Text extract —

There was lots of room on top and the views were great. The summit register was so soggy we didn't even try to sign it. I wonder how many other parties have found the same thing, because there are not very many entries in the book -- just three pages since it was placed in 2002 by Fay Pullen.
We didn't wait long because it was a long ways out. The rap off the overhanging summit block was interesting, and we rapped again to avoid the steepest down climbing in the summit ridge gully. Then down the talus finger, over the rib, and an easier and faster traverse back to the road by staying close to the ridge line to avoid the gullies.
Now the fun begins and we head for our bikes . But Noooooo! Martin's front tire had somehow gotten a flat while it was laying by the side of the road . On top of that, neither of us had brought a patch kit or a pump. This was not going to be the quick thrill ride down to the car we expected. Martin made the best of it by shifting most of his weight onto the rear tire, and riding down slowly on the flat tire. But it was still 3-4 times faster than walking. We got back to the car at 6:30, 11 hours after starting out.
Don't underestimate this trip because of the access via a road and the short linear distance to the peak from the end of it. The traverse may go easier with spring snow covering the brush, but makes other parts more difficult. I highly recommend a fall trip, but bring enough water -- we were lucky to find a snow bank still there at the end of September. Most years that will not be true.
I have had some thoughts about creating a website for the Middle Fork, and I miss midforc.org. If I do decide to do that, I'll want to launch it with a lot of content so in that sense yes, I'm "working" on it but I'd write up these trip reports anyway. The real answer is that I'm obsessed by the Middle Fork because it's close and wild and has a huge variety of things to do. Much of that is off trail, which is what I really enjoy. I don't like driving too far to get my hiking/exploring jones satisfied.

Given material —
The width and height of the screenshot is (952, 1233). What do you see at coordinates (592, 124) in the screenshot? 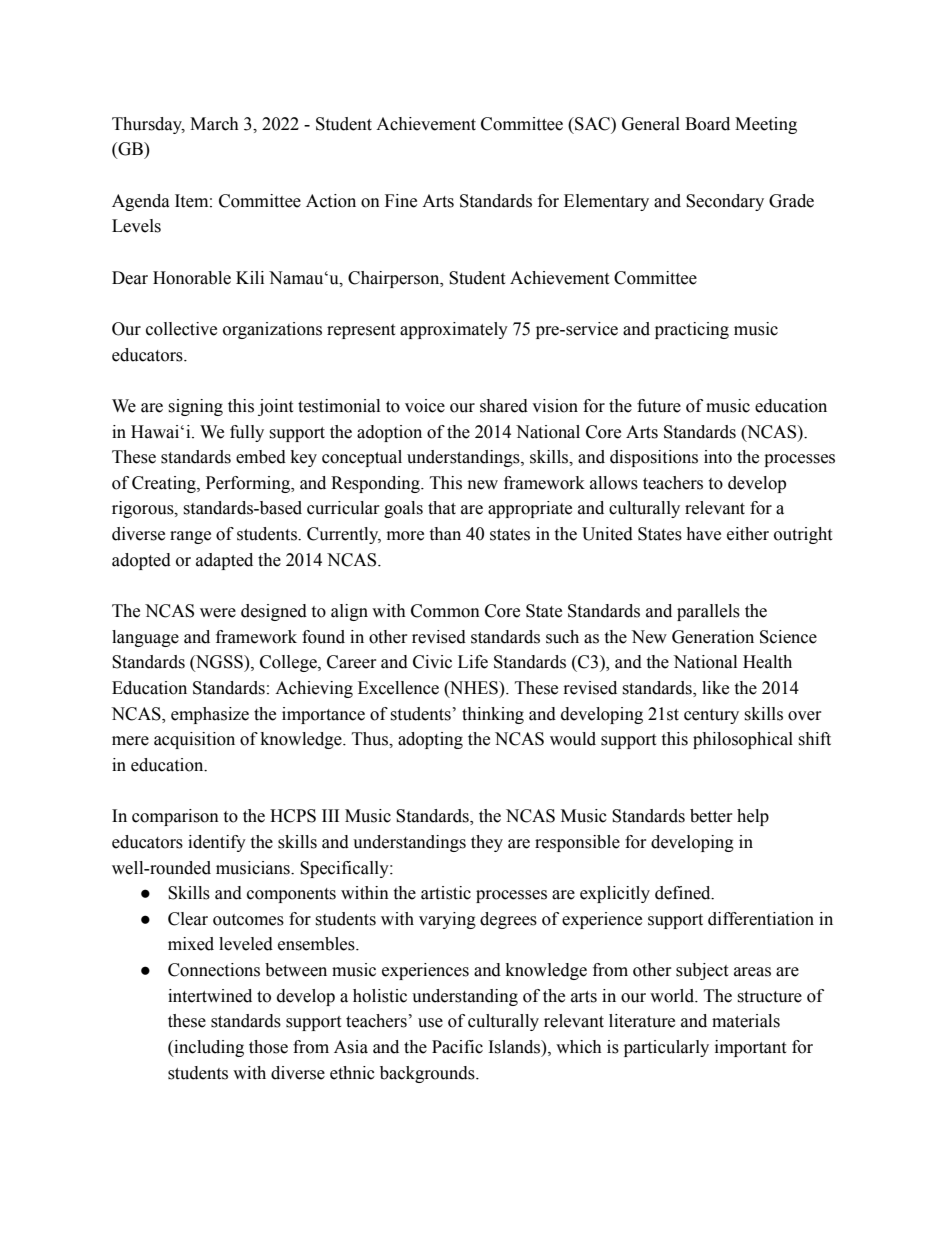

Problems to solve —
1. Return the stretch of the trip report from "We didn't wait" through "after starting out.".
2. Translate this sentence from the trip report into Spanish: "We got back to the car at 6:30, 11 hours after starting out."
3. Decide whether each statement agrees with the trip report, and answer yes or no with the deciding words quoted from it. (a) The climbers signed the summit register. (b) Martin's front tire went flat while the bike lay by the side of the road. (c) The writer recommends making the trip in the fall.
The material has no connection to the trip report.

Answers given —
1.
We didn't wait long because it was a long ways out. The rap off the overhanging summit block was interesting, and we rapped again to avoid the steepest down climbing in the summit ridge gully. Then down the talus finger, over the rib, and an easier and faster traverse back to the road by staying close to the ridge line to avoid the gullies.
Now the fun begins and we head for our bikes . But Noooooo! Martin's front tire had somehow gotten a flat while it was laying by the side of the road . On top of that, neither of us had brought a patch kit or a pump. This was not going to be the quick thrill ride down to the car we expected. Martin made the best of it by shifting most of his weight onto the rear tire, and riding down slowly on the flat tire. But it was still 3-4 times faster than walking. We got back to the car at 6:30, 11 hours after starting out.

2. Volvimos al coche a las 6:30, 11 horas después de haber salido.

3.
(a) No: "The summit register was so soggy we didn't even try to sign it."
(b) Yes: "Martin's front tire had somehow gotten a flat while it was laying by the side of the road"
(c) Yes: "I highly recommend a fall trip"